__EXERCISES TO COMPLETE__.
a. In the forum thread on LLM reliability, how old is ChatGPT said to be?
b. Please write out the forum thread on LLM reliability from "People got to" to "a digital environs.".
c. Extend the forum thread on LLM reliability past its final sentence.

__SOURCE PASSAGE__.
▽

Posted by serjester 3/31/2025
How many years do we have to keep hearing this line? ChatGPT is two years old and still can't be relied on.
As far as I know, llm hallucinations are inherent to them and will never be completely removed. If I book a flight, i want 100,0% reliability, Not 99% ( which we are still far away today).
People got to take llm for what they are, good bullshiter, awesome to translate text or reformulate words but it's not designed to have thought or be an alternate secretary. Merely a secretary tool.
Ofc I'm not defending all thy hype and I look forward to more advanced models that get it right more often.
But I do laugh at him tech people and managers who expect ml based on an analog process to be sterile and clean like a digital environs.
All of reality is probabilistic. Expecting that to map deterministically to solving open ended complex problems is absurd. It's vectors all the way down.
”It works when it works” is fine when stakes are low and human is in the loop, like artwork for a blog post. And so in a way, I agree with you. AI doesn’t belong in intermediate computer-to-computer interactions, unless the stakes are low. What scares me is that the AI optimists are desperately looking to apply LLMs to domains and tasks where the cost of mistakes are high.

△

__EXTRACTED INFORMATION__.

▽

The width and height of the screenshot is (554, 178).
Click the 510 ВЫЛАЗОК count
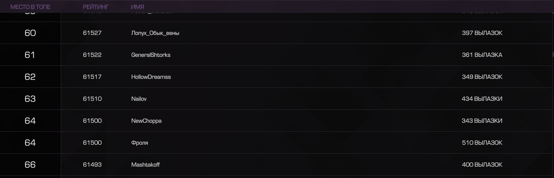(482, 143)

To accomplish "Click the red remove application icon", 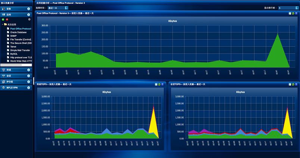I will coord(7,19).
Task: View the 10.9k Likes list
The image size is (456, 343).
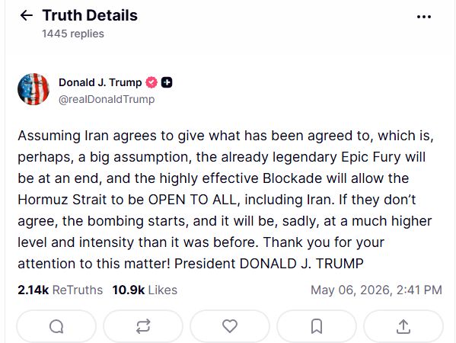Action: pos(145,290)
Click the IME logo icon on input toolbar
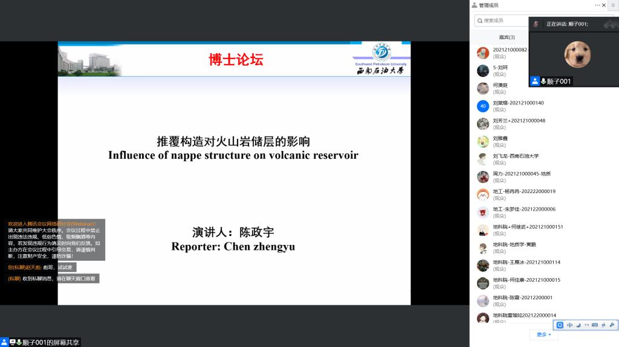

△

__TASK RESULTS__.
a. Two years old.

b.
People got to take llm for what they are, good bullshiter, awesome to translate text or reformulate words but it's not designed to have thought or be an alternate secretary. Merely a secretary tool.
Ofc I'm not defending all thy hype and I look forward to more advanced models that get it right more often.
But I do laugh at him tech people and managers who expect ml based on an analog process to be sterile and clean like a digital environs.

c.
So we also thought with AI in general, and spent decades toiling on rules based systems. Until interpretability was thrown out the window and we just started letting deep learning algorithms run wild with endless compute, and looked at the actual results. This will be very similar.
TCP creates an abstraction layer with more reliability than what it's built on. If you can detect failure, you can create a retry loop, assuming you can understand the rules of the environment you're operating in.
Indeed, this is what makes autonomous agentic tool using systems robust as well. Those retry loops become ad-hoc where needed, and the agent can self correct based on error responses, compared to a defined workflow that would get stuck in said loop if it couldn't figure things out, or just error out the whole process.